Your instructions: Determine which lines of the records include the word "each", and copy them.

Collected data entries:

------------------------------------------------------------------------

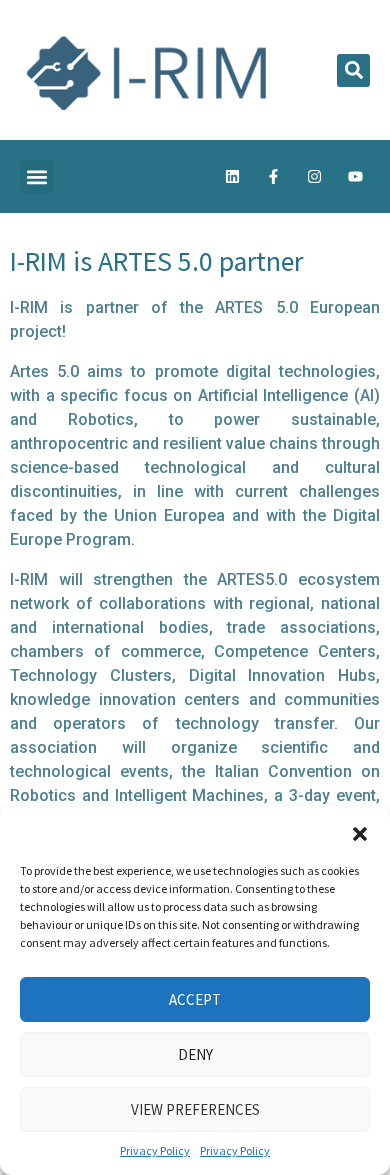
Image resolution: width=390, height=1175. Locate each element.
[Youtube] (355, 177)
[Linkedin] (232, 177)
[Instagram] (314, 177)
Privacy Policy (155, 1150)
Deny (195, 1054)
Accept (195, 999)
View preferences (195, 1109)
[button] (360, 832)
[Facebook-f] (273, 177)
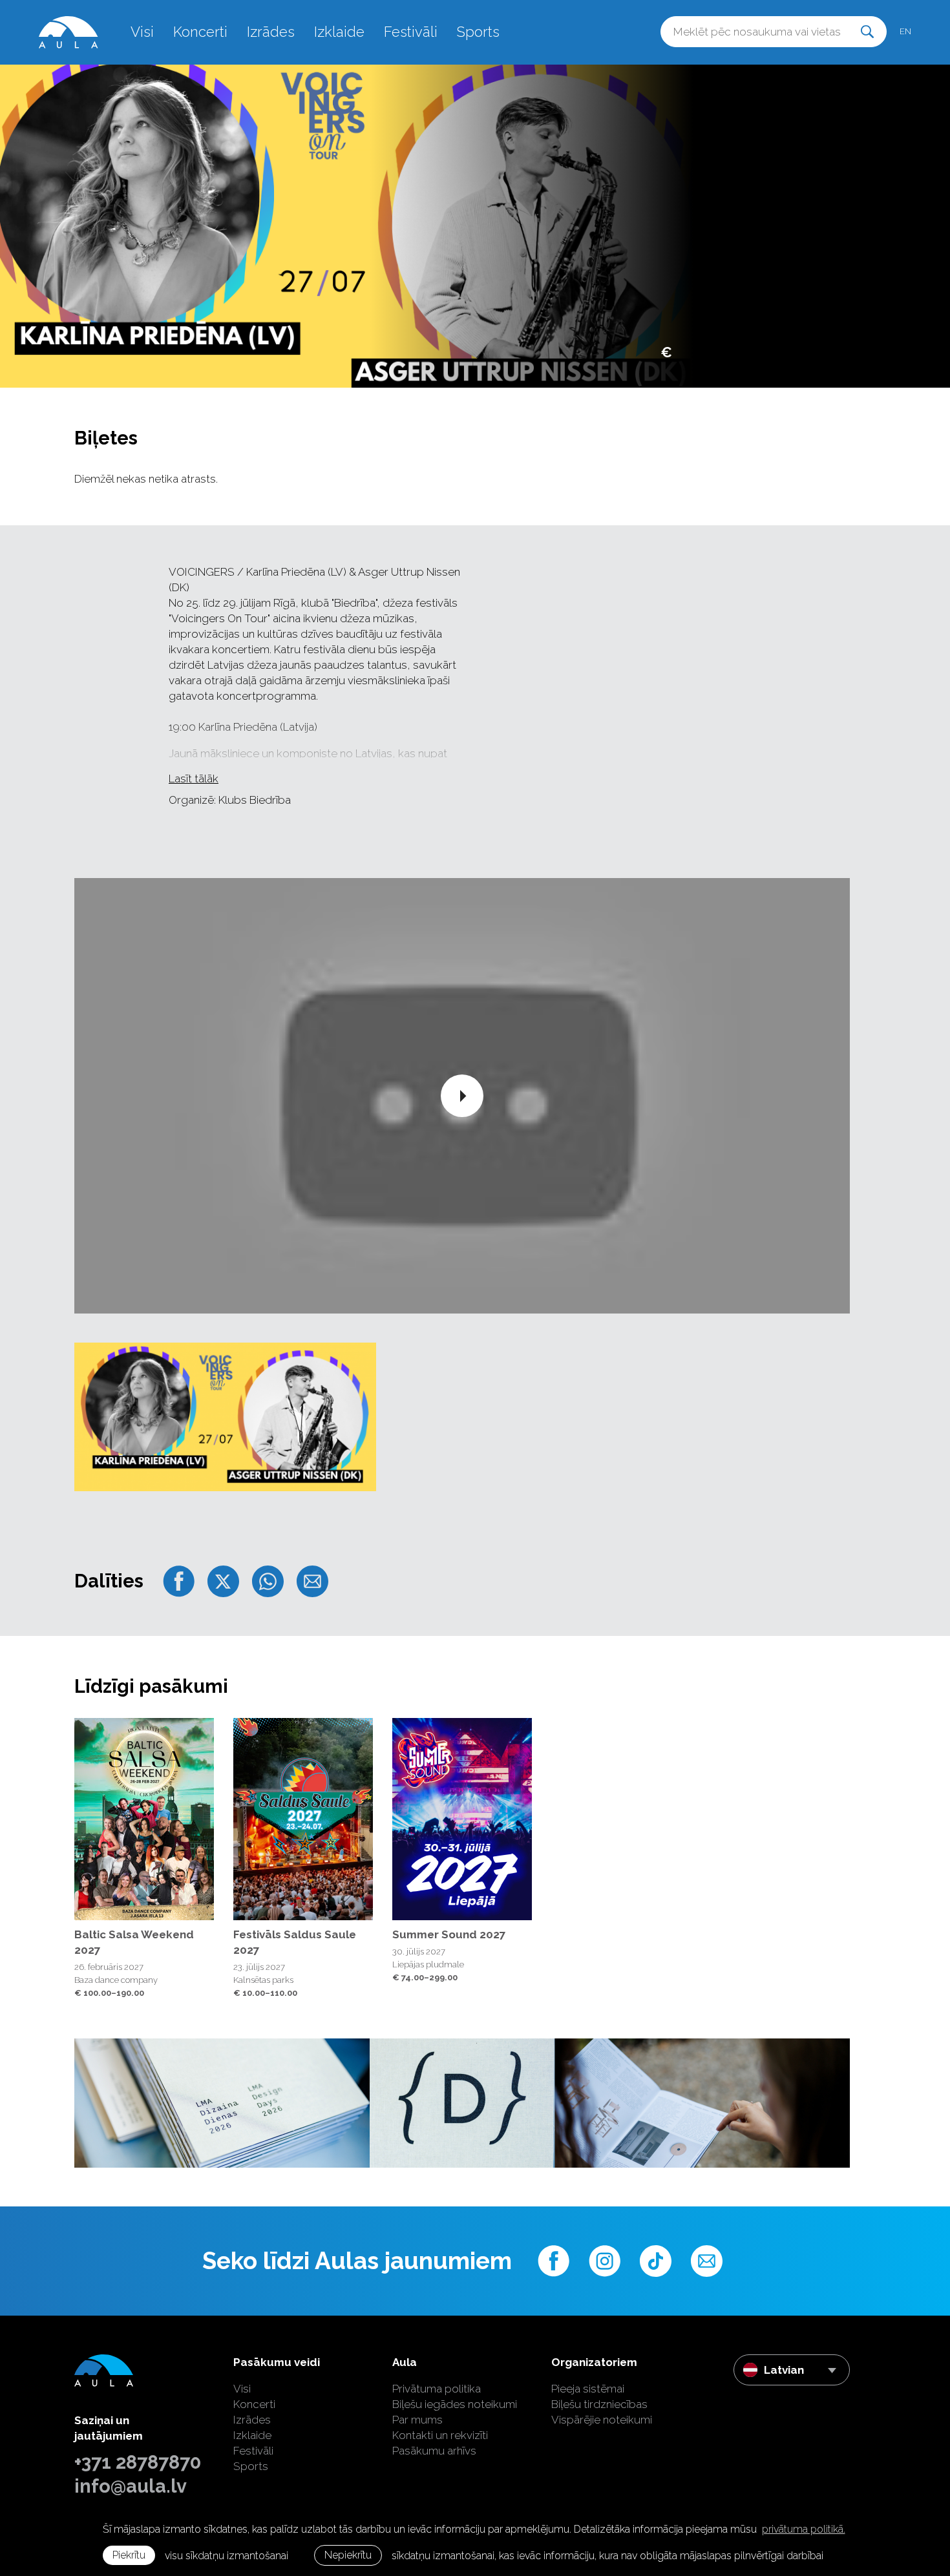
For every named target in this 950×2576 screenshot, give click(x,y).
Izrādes (271, 31)
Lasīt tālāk (193, 778)
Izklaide (339, 31)
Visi (142, 31)
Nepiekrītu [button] (348, 2555)
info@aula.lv (130, 2486)
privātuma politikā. (803, 2529)
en (905, 31)
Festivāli (411, 31)
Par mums (417, 2419)
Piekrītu (128, 2555)
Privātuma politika (436, 2388)
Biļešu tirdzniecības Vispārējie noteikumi (601, 2412)
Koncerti (200, 31)
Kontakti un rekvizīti (440, 2435)
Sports (478, 31)
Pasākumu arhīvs (434, 2450)
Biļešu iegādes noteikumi (454, 2404)
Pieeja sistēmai (587, 2388)
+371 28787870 (137, 2462)
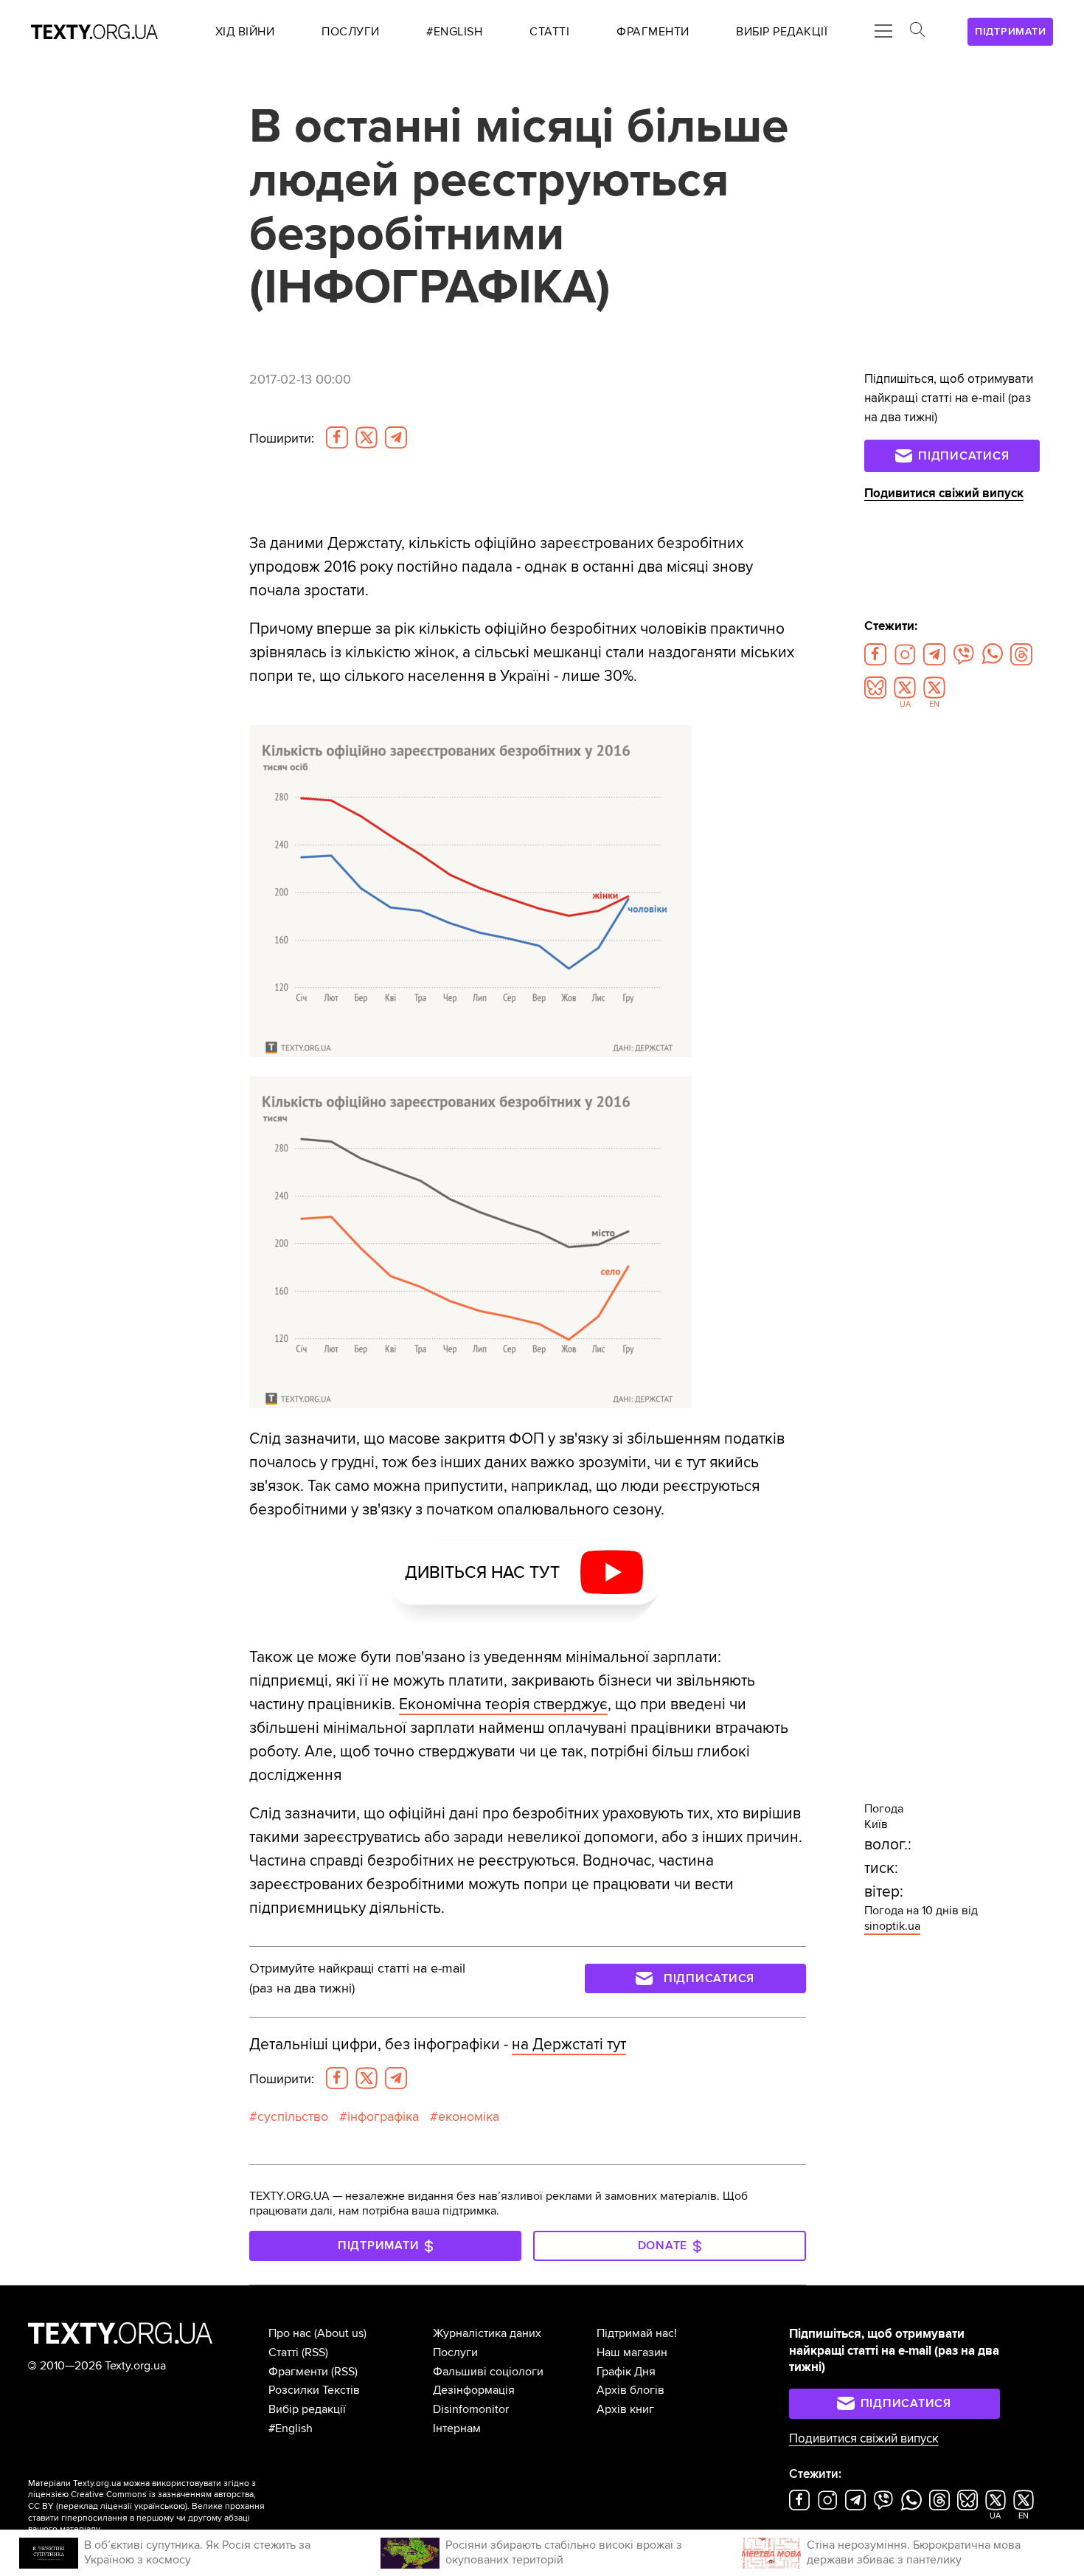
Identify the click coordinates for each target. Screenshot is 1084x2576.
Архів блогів (630, 2390)
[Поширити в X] (366, 437)
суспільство (292, 2116)
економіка (468, 2116)
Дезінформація (474, 2390)
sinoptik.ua (892, 1926)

------------------------------------------------------------------------

Task output:
Image resolution: width=390, height=1175. Locate each element.
Identify the click coordinates for each target. Screenshot is 1084x2576.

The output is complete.